I wouldnt have a problem with that, that should say!

fuzzpig · 31/12/2013 20:41

I have been pondering this since reading it earlier.

On one hand it's an eye watering amount for a 6yo to be spending herself - depends on what your general financial circumstances are though.

We do get some money for DCs at Xmas/birthdays from a few relatives who hate choosing presents - but that is usually given specifically for us to choose something to give to them IYSWIM - so we will choose something and label it as from whomever gave the money. Only once has my 6yo been directly given money for her to spend.

But in this case, it's been given specifically to her, so I wouldn't feel right taking it off her. I do want to encourage saving though - and hope to do this a bit when we start pocket money.

I think with £150, as she's got specific ideas, I'd suggest buying those three things, but then suggest she put the rest away for later in case she wants something during the next year. That way it's not actually taking the money away but she will learn from it - either she waits and gets something later, or she fritters it now on less sought-after stuff, and then if in a few months she falls in love with something but no longer has the money, you can say Oh well, pity you didn't save your birthday money, never mind, maybe next time you get some money you can buy it" :)

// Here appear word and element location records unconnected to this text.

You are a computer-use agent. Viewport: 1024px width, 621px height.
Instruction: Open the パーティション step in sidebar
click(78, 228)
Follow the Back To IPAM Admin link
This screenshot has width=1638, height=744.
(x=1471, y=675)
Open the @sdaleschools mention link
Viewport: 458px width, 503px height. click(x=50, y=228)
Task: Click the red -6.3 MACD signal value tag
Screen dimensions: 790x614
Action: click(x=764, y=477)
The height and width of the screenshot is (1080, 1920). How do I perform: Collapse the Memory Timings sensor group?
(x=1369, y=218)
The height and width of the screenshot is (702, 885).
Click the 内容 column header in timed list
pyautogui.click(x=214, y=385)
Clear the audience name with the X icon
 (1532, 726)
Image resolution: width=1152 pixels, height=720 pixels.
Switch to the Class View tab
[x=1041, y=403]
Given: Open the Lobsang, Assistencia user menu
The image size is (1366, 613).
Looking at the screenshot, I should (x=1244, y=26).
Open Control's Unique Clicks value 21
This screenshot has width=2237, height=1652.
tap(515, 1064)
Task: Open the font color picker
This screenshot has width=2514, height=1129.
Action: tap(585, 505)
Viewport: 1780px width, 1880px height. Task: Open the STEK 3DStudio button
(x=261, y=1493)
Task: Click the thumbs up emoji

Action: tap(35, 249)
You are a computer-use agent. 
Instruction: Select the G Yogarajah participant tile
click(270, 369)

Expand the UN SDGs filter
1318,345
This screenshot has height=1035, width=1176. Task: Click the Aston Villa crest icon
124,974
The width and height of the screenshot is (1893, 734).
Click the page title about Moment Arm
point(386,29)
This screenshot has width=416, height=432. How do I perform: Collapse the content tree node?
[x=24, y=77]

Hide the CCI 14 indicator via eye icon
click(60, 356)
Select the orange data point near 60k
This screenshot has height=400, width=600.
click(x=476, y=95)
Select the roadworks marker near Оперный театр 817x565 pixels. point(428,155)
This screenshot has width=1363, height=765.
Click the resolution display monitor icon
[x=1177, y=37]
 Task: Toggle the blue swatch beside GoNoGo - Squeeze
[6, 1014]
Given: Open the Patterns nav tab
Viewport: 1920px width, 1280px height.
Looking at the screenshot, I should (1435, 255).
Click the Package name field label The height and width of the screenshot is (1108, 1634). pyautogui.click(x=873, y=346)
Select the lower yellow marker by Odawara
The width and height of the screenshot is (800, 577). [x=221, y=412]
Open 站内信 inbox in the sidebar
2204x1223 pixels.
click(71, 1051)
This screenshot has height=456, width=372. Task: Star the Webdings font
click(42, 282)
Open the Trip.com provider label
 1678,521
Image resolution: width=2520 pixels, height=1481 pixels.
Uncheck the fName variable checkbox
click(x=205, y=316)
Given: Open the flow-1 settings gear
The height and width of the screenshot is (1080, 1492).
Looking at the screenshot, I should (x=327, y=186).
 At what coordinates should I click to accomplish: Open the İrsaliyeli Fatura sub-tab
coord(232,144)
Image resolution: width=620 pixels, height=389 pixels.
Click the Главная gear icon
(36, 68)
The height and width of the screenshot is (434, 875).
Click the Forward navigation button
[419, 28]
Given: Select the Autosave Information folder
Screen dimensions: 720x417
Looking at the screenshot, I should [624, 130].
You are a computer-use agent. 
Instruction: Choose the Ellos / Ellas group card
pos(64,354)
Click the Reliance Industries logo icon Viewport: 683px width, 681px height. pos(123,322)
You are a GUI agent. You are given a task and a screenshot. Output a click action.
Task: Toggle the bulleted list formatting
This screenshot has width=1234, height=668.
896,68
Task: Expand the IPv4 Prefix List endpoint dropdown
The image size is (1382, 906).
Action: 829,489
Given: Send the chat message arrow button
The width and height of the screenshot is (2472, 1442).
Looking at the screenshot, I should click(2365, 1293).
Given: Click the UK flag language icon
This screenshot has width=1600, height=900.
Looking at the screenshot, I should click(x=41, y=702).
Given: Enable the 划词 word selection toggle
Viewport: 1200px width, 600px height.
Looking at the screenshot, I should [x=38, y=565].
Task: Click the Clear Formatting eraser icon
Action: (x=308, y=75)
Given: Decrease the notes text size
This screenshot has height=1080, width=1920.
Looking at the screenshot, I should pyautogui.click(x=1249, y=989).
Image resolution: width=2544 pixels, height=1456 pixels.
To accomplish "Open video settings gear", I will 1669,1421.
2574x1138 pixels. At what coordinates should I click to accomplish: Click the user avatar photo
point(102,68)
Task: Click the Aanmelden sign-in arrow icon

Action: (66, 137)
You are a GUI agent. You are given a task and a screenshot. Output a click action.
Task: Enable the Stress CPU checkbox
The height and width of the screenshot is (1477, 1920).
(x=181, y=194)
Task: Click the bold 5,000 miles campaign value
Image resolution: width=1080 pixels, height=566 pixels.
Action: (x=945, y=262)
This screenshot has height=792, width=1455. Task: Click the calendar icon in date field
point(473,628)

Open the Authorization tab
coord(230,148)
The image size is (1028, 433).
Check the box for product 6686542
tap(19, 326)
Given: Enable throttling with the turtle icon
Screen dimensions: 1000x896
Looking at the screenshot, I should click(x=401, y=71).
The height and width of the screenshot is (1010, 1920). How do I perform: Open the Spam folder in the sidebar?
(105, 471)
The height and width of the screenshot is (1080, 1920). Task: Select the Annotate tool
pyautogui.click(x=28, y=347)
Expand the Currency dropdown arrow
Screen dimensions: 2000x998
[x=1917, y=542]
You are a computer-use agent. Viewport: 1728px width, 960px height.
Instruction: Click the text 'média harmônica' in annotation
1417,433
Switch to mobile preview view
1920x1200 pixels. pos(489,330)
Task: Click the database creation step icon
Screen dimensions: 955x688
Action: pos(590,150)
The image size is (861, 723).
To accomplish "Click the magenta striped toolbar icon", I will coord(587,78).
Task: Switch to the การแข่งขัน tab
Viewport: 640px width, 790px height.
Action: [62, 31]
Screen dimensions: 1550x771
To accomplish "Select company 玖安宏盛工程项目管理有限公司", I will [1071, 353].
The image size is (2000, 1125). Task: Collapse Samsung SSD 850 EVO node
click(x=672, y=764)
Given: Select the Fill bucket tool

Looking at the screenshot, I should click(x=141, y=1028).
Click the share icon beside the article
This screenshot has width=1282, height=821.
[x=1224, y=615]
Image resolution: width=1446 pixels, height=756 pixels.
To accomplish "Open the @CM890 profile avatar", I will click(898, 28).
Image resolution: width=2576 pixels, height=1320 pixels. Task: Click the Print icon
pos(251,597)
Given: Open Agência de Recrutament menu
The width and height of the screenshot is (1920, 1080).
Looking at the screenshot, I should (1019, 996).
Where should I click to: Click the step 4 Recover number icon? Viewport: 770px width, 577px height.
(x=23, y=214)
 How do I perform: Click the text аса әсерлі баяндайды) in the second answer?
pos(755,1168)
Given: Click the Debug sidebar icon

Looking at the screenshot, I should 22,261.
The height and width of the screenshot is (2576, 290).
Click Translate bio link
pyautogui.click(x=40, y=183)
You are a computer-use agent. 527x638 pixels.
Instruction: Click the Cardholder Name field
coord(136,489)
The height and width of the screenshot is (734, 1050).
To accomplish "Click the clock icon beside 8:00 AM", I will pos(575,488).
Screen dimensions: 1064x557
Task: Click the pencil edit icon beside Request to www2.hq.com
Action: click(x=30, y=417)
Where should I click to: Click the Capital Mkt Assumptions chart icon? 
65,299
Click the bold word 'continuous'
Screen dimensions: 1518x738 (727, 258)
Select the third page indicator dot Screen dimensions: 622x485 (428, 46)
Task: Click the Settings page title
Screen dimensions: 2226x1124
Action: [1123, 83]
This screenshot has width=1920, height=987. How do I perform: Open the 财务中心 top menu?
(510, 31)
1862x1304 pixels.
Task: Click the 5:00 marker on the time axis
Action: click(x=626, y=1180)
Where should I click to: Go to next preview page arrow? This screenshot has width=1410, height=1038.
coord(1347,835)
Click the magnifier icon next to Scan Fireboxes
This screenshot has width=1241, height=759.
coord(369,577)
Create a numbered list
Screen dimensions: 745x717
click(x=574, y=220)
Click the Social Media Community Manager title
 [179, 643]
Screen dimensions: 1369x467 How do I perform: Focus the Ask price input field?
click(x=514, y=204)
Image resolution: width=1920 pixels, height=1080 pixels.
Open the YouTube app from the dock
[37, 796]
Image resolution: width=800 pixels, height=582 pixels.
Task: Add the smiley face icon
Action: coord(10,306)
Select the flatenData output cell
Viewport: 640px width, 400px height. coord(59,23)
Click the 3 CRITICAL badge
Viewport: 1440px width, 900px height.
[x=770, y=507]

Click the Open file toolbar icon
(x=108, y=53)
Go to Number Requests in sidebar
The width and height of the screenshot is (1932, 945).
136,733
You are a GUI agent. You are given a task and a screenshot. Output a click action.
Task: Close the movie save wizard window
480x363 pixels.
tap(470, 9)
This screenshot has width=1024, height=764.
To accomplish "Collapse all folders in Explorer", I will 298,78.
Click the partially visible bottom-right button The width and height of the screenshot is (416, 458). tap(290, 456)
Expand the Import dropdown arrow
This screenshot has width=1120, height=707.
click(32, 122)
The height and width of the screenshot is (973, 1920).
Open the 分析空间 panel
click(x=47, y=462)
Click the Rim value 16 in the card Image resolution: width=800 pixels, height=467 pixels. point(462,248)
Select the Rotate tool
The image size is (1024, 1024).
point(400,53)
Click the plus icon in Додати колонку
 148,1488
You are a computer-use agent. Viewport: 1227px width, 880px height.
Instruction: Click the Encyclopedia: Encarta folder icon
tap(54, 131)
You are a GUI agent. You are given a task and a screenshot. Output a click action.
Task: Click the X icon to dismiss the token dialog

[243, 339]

IneedAsockamnesty · 31/12/2013 21:00

Socks - not all are in position to have all that spare cash as you have sounds a bit like you are boasting.I hope you do always have it so you can shower it on all the poor less fortunate dcs in your life

Would you say that to everybody who wished to give a gift to a child?

How on earth is it boasting to say what I said,you thinking it was says rather more about you than it does about me.goading is unbecoming,you appear to have a bit of a problem with actually understanding the words people use,twice now you've twisted something I've said.

If the money is really for the child to do what they want with what would you do if saving and spending later was explained to them and they chose that, Would you consider the adults had wrongly co erced them and deny them your gift next time because it didn't go where you want

Not at all,as I have repeatedly said I have no issues with saving,saving is a good thing,if saving would give the child as much pleasure as a painting set or a pair of crocs now would then I take my hat off to that child,if I happened to especially care about the child and knew what they were saving towards I would be more likely to try and place them in a position where they could get the item sooner if appropriate to do so.